ЧТО НУЖНО -> Подхватите текст о том, каково приходилось в лагере людям умственного труда, и продолжите его сразу после последнего предложения.

На рабочем месте им было тяжело, но и внутри лагеря не легче. Лагерная жизнь требовала прежде всего физической ловкости и отваги, необходимо граничащей с жестокостью. Ни тем ни другим работники умственного труда обычно не отличались, а нравственная храбрость, которой они часто пытались восполнить отсутствие физической, не стоила ни гроша. Допустим, надо было отучить профессионального варшавского карманника воровать у нас шнурки. Тут вполне годился хук в челюсть, но никак не духовная отвага какого-нибудь политического журналиста, с опасностью для жизни опубликовавшего разоблачительную статью. Излишне говорить, что адвокат или гимназический учитель лишь в крайне редких случаях мог умело двинуть в челюсть, куда чаще доставалось ему самому, и бил и принимал удары он одинаково неловко. Не справлялся он и с лагерной дисциплиной. Представители интеллигентных профессий не проявляли особого таланта к заправке коек. Я вспоминаю своих образованных и высококультурных товарищей, которые каждое утро, обливаясь потом, сражались с соломенным тюфяком и одеялом, но так и не могли соорудить что-нибудь мало-мальски путное, так что потом на работе мучились неотступным, навязчивым страхом, что по возвращении их ждет наказание – побои или лишение пайки. Не под силу им были ни заправка коек, ни бравое «Шапки долой!», и уж совершенно не умели они при необходимости найти правильный тон в обращении к старшему по блоку или эсэсовцу – одновременно слегка подобострастный и уверенный, помогавший иной раз отвести грозящую опасность. Поэтому их презирали все: начальство из числа заключенных и товарищи в лагере, вольные и капо – на работе.

А что еще хуже, они даже друзей найти не могли. Большей частью были просто физически не в состоянии изъясняться на лагерном жаргоне, являвшемся там единственной общепринятой формой общения. В пространстве современной культурной дискуссии очень много говорят о трудности коммуникации между современниками и при этом, как правило, несут полный вздор. А вот в лагере действительно существовала проблема коммуникации между духовным человеком и большинством его товарищей, которая ежечасно и мучительно обнаруживала себя на практике. Заключенному, привыкшему выражаться несколько иным образом, приходилось делать над собой громадное усилие, чтобы сказать «Вали отсюда!» или называть других заключенных исключительно «братишка». Я очень хорошо помню то физическое отвращение, какое охватывало меня всякий раз, когда мой товарищ, во всем прочем вполне порядочный и обходительный, называл меня не иначе как «мил человек». Выражения вроде «кухонная крыса», «организовать» (в смысле незаконно присвоить какую-то вещь) причиняли интеллектуалу страдания, а такие формулы, как «отправиться на живодерню», он произносил с большим трудом.

СТРОКИ ->
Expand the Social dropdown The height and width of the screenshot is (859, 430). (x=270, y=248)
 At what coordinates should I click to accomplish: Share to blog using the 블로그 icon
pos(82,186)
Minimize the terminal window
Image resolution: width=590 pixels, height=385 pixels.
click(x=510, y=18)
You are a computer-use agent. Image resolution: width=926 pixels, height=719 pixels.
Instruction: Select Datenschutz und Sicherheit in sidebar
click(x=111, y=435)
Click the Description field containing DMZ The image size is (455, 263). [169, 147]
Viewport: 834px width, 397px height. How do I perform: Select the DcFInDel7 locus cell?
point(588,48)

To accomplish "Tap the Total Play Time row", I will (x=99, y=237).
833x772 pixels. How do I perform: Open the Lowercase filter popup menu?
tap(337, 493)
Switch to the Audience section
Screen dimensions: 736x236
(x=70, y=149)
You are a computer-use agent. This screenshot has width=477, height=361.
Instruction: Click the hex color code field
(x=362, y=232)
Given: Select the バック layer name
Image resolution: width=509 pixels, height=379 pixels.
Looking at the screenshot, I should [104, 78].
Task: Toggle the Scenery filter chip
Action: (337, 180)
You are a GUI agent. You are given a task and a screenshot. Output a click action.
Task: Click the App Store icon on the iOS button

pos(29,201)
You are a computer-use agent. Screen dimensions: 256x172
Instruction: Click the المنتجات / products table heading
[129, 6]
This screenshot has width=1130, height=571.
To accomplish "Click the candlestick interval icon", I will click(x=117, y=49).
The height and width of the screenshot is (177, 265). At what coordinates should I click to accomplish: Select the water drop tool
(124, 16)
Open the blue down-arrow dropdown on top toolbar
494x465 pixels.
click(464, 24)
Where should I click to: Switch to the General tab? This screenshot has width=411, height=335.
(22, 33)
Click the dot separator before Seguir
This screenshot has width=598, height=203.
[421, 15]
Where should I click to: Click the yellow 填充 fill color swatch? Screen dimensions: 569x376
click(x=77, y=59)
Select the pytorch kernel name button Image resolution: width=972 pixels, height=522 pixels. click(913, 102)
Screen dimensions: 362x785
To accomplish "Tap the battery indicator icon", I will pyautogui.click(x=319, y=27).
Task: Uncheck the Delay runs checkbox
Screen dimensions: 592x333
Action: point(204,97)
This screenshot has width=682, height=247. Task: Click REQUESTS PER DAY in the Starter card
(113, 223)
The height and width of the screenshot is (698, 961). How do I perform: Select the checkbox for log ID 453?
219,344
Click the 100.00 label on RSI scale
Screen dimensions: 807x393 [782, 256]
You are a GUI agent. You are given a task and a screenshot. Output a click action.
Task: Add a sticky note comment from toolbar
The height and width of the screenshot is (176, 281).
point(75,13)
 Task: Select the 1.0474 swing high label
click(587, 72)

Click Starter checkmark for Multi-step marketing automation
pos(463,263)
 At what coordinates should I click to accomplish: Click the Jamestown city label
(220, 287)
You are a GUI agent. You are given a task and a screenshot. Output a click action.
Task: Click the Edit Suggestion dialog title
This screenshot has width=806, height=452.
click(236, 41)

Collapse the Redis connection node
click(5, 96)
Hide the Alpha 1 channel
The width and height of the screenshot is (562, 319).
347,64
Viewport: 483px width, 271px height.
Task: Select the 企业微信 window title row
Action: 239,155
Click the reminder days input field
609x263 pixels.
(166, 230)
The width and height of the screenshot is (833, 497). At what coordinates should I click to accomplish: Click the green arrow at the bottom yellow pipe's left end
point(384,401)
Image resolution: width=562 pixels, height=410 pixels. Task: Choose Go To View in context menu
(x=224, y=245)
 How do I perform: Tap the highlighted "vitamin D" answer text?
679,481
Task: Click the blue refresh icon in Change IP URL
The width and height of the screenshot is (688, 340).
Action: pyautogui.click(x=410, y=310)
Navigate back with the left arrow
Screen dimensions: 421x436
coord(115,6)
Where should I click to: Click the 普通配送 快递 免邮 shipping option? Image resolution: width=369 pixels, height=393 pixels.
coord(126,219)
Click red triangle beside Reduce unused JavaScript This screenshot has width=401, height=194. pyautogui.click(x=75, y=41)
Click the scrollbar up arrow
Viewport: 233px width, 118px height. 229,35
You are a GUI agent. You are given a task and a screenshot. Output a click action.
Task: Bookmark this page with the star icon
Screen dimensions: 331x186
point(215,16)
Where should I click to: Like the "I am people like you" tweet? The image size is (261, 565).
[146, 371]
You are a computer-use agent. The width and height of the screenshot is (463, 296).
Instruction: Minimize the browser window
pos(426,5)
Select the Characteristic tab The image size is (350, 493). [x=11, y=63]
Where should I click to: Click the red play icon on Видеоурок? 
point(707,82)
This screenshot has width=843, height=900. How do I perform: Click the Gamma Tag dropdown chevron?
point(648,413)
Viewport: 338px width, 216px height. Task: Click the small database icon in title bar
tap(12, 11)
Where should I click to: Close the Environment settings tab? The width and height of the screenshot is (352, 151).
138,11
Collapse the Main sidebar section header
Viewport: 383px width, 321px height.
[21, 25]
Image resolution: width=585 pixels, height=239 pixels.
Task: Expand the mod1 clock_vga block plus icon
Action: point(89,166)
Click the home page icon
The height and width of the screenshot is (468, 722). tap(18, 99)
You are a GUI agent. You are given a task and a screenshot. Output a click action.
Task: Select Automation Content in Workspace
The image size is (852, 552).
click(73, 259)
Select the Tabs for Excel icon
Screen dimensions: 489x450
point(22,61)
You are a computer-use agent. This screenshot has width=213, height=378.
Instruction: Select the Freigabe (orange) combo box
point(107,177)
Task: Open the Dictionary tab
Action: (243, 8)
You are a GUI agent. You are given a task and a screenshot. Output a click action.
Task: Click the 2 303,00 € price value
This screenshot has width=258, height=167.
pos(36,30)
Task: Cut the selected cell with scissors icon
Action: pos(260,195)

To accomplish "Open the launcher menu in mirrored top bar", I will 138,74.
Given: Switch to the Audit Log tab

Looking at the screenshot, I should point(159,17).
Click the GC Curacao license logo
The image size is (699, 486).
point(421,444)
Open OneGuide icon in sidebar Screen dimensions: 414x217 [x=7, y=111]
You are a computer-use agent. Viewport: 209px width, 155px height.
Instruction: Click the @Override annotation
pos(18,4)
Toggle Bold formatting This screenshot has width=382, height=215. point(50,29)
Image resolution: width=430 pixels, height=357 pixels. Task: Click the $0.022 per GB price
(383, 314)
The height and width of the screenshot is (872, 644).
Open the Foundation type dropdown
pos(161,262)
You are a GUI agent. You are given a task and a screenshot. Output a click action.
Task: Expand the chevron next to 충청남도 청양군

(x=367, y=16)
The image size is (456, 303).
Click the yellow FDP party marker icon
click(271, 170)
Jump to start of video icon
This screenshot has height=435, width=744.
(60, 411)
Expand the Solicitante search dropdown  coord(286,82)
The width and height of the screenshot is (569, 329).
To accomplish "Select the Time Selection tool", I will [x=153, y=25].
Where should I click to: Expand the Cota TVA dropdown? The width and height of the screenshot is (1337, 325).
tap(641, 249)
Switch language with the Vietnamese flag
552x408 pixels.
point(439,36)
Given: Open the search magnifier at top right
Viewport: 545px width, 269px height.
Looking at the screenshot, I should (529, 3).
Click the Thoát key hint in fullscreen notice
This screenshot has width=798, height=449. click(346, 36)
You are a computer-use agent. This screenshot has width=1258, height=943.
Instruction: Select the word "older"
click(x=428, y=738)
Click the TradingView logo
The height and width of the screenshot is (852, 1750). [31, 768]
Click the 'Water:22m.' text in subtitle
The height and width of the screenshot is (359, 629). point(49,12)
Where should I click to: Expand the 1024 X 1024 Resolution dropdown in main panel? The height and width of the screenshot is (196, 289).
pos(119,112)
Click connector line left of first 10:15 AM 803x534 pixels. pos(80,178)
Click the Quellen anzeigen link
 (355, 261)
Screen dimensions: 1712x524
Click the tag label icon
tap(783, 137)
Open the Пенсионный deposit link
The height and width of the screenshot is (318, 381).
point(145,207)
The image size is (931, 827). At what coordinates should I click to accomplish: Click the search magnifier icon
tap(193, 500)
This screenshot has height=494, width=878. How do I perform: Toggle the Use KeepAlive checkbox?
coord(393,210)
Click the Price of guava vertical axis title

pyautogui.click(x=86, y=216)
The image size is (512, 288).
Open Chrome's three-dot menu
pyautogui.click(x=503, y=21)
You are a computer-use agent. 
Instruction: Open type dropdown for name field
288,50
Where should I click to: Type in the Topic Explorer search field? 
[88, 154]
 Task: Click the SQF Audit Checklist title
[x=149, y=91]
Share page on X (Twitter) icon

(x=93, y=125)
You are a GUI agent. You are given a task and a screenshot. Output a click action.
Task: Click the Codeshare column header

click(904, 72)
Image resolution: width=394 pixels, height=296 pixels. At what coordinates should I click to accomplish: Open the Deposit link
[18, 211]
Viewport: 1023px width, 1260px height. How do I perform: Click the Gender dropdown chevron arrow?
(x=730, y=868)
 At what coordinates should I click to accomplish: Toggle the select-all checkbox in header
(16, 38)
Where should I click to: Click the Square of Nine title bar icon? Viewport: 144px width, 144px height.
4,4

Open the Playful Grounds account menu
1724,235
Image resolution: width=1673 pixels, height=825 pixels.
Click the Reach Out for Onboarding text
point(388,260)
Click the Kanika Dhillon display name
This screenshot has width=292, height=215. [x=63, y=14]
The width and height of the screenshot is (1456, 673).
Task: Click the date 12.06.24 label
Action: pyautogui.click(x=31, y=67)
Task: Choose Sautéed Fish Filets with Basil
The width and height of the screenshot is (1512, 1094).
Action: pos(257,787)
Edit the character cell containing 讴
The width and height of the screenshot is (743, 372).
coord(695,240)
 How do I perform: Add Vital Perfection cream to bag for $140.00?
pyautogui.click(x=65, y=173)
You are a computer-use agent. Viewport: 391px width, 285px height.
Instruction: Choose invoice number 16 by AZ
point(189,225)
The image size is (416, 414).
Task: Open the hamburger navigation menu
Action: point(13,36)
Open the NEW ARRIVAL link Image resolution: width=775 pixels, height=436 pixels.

РЕЗУЛЬТАТ НИЖЕ ->
Тут я перехожу к фундаментальным психологическим и экзистенциальным проблемам лагерной жизни и к интеллектуалу в узком смысле слова, вчерне обозначенном выше. Напрашивается вопрос, который вкратце можно сформулировать так: помогали ли заключенному в решающий момент умственное развитие и базовые интеллектуальные установки? Давали ли ему возможность выстоять? Первое, что я вспомнил, задав себе этот вопрос, были не мои собственные освенцимские будни, а прекрасная книга моего голландского друга и товарища по несчастью, писателя Нико Роста. Книга называется «Гёте в Дахау». Когда годы спустя я вновь взял ее в руки, кое-что в ней меня просто поразило. Например, там говорилось: «Сегодня утром хотел взяться за заметки о „Гиперионе“». Или: «Снова читал о Маймониде, о его влиянии на Альберта Великого, Фому Аквинского и Дунса Скота». Или: «Сегодня во время воздушного налета опять попытался думать о Гердере…» А дальше совершенно для меня неожиданное: «Еще больше читать, еще больше и интенсивнее учиться. Каждую свободную минуту! Классическая литература взамен посылок Красного Креста». Когда я прочитал эти слова и сопоставил со своими собственными лагерными воспоминаниями, мне стало ужасно стыдно, потому что я не мог предъявить ничего подобного достойной восхищения, всецело духовной позиции

Нико Роста. Нет, я совершенно точно не стал бы ничего читать о Маймониде, даже если бы мне в руки попала соответствующая книга, что в Освенциме едва ли можно себе вообразить. Во время налета я бы даже не пытался размышлять о Гердере. А предположение, что посылку с продуктами может при случае заменить классическая литература, я бы отмел не то что с иронией, но с отчаянием. Когда я читал книгу своего товарища по Дахау, мне, как я уже сказал, было очень стыдно, однако в конце концов я сумел найти себе некоторое оправдание. Пожалуй, дело было не столько в относительно привилегированном положении Нико Роста, который работал санитаром в больничном бараке, тогда как я принадлежал к безымянной массе заключенных, сколько в том решающем обстоятельстве, что голландец оказался в Дахау, а не в Освенциме. На самом деле эти два лагеря не так-то просто привести к общему знаменателю.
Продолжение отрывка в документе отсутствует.